Path: utzoo!attcan!uunet!snorkelwacker!usc!samsung!rex!uflorida!mephisto!udel!nelson
From: nelson@udel.EDU (Mark Nelson)
Newsgroups: comp.arch
Subject: Re: 64-bit addresses
Message-ID: <10795@snow-white.udel.EDU>
Date: 11 Feb 90 20:26:47 GMT
References: <9708@spool.cs.wisc.edu> <20270@cfctech.cfc.com> <11112@encore.Encore.COM>
Reply-To: nelson@udel.edu (Mark Nelson)
Organization: University of Delaware
Lines: 38

In article <11112@encore.Encore.COM> jkenton@pinocchio.UUCP (Jeff Kenton) writes:
>In article <9708@spool.cs.wisc.edu> shekita@provolone.cs.wisc.edu (E Shekita) writes:
>>Could any of you hardware designers in the trenches out there 
>>tell me whether 64-bit addresses will become reality anytime soon.
>>If so, how soon.

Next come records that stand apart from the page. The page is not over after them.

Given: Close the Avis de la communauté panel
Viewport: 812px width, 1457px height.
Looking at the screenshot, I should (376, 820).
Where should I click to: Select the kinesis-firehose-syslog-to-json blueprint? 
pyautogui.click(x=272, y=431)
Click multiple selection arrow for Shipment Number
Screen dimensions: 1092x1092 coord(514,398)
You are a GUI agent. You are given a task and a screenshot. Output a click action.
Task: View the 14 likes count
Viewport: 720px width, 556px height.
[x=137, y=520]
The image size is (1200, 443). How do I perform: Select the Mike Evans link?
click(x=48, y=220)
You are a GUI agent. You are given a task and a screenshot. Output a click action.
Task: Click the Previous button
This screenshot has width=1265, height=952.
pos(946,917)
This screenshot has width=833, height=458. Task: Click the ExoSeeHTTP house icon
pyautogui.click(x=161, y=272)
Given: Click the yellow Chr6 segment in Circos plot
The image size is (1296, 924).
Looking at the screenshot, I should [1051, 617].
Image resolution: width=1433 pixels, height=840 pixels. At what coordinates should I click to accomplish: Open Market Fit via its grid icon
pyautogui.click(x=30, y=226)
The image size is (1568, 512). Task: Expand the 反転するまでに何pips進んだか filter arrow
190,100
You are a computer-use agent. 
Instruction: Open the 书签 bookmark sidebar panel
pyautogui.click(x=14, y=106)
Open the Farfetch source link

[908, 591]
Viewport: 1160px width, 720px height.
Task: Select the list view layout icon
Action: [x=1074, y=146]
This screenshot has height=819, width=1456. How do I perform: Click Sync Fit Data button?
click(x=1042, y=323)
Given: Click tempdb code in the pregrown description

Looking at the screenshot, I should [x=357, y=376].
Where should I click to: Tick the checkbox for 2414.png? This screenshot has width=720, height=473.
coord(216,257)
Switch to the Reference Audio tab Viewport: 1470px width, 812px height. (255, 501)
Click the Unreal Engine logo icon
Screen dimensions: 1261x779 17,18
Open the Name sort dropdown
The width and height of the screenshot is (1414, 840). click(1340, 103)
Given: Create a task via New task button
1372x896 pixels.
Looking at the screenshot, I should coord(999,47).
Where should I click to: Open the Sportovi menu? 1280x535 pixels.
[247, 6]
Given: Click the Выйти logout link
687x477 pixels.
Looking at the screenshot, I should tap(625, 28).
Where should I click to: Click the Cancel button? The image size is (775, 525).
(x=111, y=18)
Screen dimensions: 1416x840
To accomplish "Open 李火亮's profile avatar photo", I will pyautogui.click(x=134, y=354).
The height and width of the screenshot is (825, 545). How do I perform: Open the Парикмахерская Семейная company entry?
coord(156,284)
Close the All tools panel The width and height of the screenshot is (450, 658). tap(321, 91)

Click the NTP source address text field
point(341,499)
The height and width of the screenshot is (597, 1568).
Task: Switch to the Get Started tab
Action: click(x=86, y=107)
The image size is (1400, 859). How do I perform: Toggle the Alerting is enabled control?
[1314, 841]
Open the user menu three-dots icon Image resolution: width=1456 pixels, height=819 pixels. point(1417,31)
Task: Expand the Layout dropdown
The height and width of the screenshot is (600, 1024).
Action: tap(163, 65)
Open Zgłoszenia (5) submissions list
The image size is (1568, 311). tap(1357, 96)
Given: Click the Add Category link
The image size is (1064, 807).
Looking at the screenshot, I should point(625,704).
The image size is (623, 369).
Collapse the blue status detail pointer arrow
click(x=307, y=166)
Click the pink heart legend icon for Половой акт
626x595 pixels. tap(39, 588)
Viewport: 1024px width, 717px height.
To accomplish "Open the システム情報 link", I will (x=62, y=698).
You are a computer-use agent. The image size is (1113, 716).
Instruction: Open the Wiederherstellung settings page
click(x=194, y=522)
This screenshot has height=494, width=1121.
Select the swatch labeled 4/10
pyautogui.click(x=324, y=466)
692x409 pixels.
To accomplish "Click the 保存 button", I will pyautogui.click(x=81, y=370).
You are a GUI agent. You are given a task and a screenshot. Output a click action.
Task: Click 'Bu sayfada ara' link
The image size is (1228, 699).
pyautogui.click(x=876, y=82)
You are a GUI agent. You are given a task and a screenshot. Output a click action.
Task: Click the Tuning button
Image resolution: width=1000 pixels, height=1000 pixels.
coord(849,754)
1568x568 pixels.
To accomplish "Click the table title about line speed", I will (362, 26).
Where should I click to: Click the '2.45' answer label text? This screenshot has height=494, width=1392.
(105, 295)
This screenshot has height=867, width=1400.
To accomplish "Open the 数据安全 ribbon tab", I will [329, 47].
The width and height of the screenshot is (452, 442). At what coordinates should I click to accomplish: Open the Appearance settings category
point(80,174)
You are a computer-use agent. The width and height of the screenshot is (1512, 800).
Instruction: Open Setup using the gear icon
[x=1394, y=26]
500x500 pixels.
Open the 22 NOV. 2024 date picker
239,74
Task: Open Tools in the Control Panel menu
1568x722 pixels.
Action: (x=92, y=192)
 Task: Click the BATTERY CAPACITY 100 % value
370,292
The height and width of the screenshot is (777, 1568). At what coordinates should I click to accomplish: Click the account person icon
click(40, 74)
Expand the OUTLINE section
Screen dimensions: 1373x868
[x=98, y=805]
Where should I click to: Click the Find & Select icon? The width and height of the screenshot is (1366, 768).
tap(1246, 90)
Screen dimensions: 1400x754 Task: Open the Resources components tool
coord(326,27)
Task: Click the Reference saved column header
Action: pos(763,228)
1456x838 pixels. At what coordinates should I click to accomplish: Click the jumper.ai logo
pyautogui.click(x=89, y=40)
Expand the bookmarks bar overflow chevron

If not, why... And how about in the distant future, say,
>>10 years, which is virtually an eternity in hardware design.
>>
>
>Here's a guess from the land of software, related to a discussion I had
>yesterday with a friend (thanks Carl):
>
>	o  When the change comes, it will be to 64 bits -- not 40, 48 or 60.
>
I would personally prefer a 64 bit word size with either straight
48 bit addresses or else 64 bit addresses with the top 16 bits used
as a segment number.  Why?  Because it is very hard to fit
64 bits of address into a 64 bit instruction and still have room
for e.g. the opcode.  I'm a real proponent of fixed size instructions,
and I don't think two instructions should be required just to load
an address.

Actually, I'll go further and say I'm not sure that a 64 bit machine
really needs to fully support 64 bit integers.  There should definitely
be 64 bit add/subtract, boolean, shifts, and anything else which scales
linearly with word size, but I think the largest integer multiply
supported need only be 48x48 -> 96, with the corresponding divide
96/48 -> 48,48.  A 48 bit multiplier is huge, let alone a 64 bit,
and this would let the floating point multiplier handle integer
multiplies (assuming a 16 bit exponent 48 bit fraction floating
point representation).

Does anyone have an application which frequently multiplies 49-64
bit integers?  I'm not talking about indefinite precision arithmetic,
but about numbers of exactly that many bits.  Please let me know.

Of course, I'm not an electrical engineer, and I'm sure that device
densities will probably get to the point where nobody worries about
space for an extra 64x64 multiplier.